Prancis Perketat Aturan Bermedia Sosial bagi Anak di Bawah 15 Tahun

27 Desember 2024 11:48 WIB
Ilustrasi bermaian media sosial/PIXABAY

Paris, insidepontianak.com - Prancis, sejak 2023, telah mewajibkan anak-anak di bawah usia 15 tahun untuk mendapatkan izin orang tua sebelum mendaftar di platform media sosial.

Platform tersebut juga diwajibkan menerapkan sistem verifikasi untuk memastikan izin tersebut benar-benar diperoleh.

Berdasarkan data dari Asosiasi e-Enfance untuk Perlindungan Anak Daring, 82 persen anak di bawah umur di Prancis terpapar konten berbahaya secara daring, seperti penjualan narkoba, senjata, serta gambar dan video yang tidak pantas.

Penggunaan media sosial juga memicu meningkatnya kasus perundungan verbal dan pengucilan sosial di sekolah.

Laporan e-Enfance tahun 2023 mencatat bahwa 67 persen anak usia 8-10 tahun dan 86 persen anak usia 8-18 tahun di Prancis menggunakan media sosial.

Satu dari empat keluarga di Prancis mengalami perundungan siber. Anak-anak yang menjadi korban perundungan itu mengalami berbagai dampak buruk, dengan 51 persen menghadapi masalah pendidikan, sementara 52 persen lainnya mengalami gangguan tidur dan kehilangan nafsu makan.

Dengan meningkatnya paparan anak-anak terhadap internet dan risiko yang ditimbulkan, pemerintah Prancis mengambil langkah-langkah untuk melindungi kesehatan dan hak-hak anak.

Langkah tersebut meliputi memerangi perundungan dan perundungan siber di sekolah, mencegah akses anak-anak terhadap konten yang tidak pantas, mewajibkan verifikasi usia untuk situs tertentu dan mempertimbangkan dampak kesehatan mental akibat konten digital yang merugikan anak-anak.

UU Perlindungan Anak di medsos

Undang-undang yang disahkan pada 2023 mewajibkan anak-anak di bawah usia 15 tahun untuk mendapatkan izin orang tua sebelum mendaftar di platform media sosial.

Platform yang melanggar aturan ini dapat dikenakan denda hingga 1 persen dari pendapatan globalnya. Selain itu, orang tua dapat meminta platform untuk menangguhkan akun media sosial anak mereka yang berusia 15 tahun.

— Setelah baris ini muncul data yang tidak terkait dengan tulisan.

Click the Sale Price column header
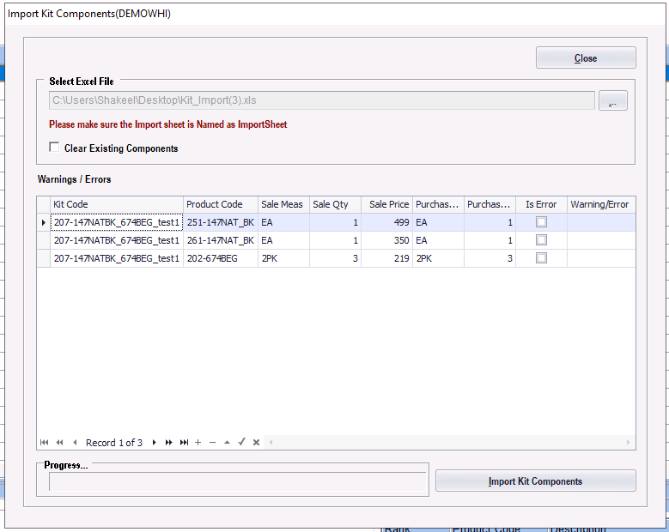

Laura Morin, Direktur Jenderal Asosiasi L’Enfant Bleu, mengatakan sejak 1989 organisasinya telah menangani berbagai bentuk korban kekerasan terhadap anak, termasuk kekerasan fisik, seksual, psikologis, dan penelantaran berat.

Menurut Morin, lemahnya regulasi hukum menuntut para orang tua dan orang dewasa untuk lebih berhati-hati dalam mengawasi aktivitas internet anak-anak mereka.

Ia menekankan pentingnya kesadaran untuk mendorong orang tua agar membimbing anak-anak mereka.

Morin menjelaskan bahwa banyak orang tua tidak menyadari bahwa membagikan foto anak mereka di media sosial sama dengan mendistribusikan foto tersebut kepada orang asing di jalan.

Risiko akun medsos anak

Morin menyoroti bahwa anak-anak dapat membuat akun media sosial sejak usia delapan tahun, sebuah situasi yang ia samakan dengan anak-anak yang berkeliaran di jalan tanpa perlindungan.

Ia juga mengingatkan bahwa secara daring, orang dewasa dapat berpura-pura menjadi anak-anak dan sulit dikenali oleh anak-anak.

Hal ini sering kali berujung pada kepercayaan yang disalahgunakan, bahkan permintaan untuk mengirimkan foto tidak senonoh.

Morin menjelaskan bahwa pelaku kekerasan seksual kerap mendapatkan kepercayaan anak dengan berpura-pura menjadi “teman terbaik” atau “pendengar setia.”

Setelah itu, mereka mulai meminta hal-hal yang tidak pantas.

Anak-anak yang terjebak dalam situasi ini menjadi semakin rentan.

Untuk itu, organisasi Morin berupaya meningkatkan kesadaran, mendukung para orang tua, dan membantu mereka membangun komunikasi yang sehat dengan anak-anak mereka terkait bahaya internet.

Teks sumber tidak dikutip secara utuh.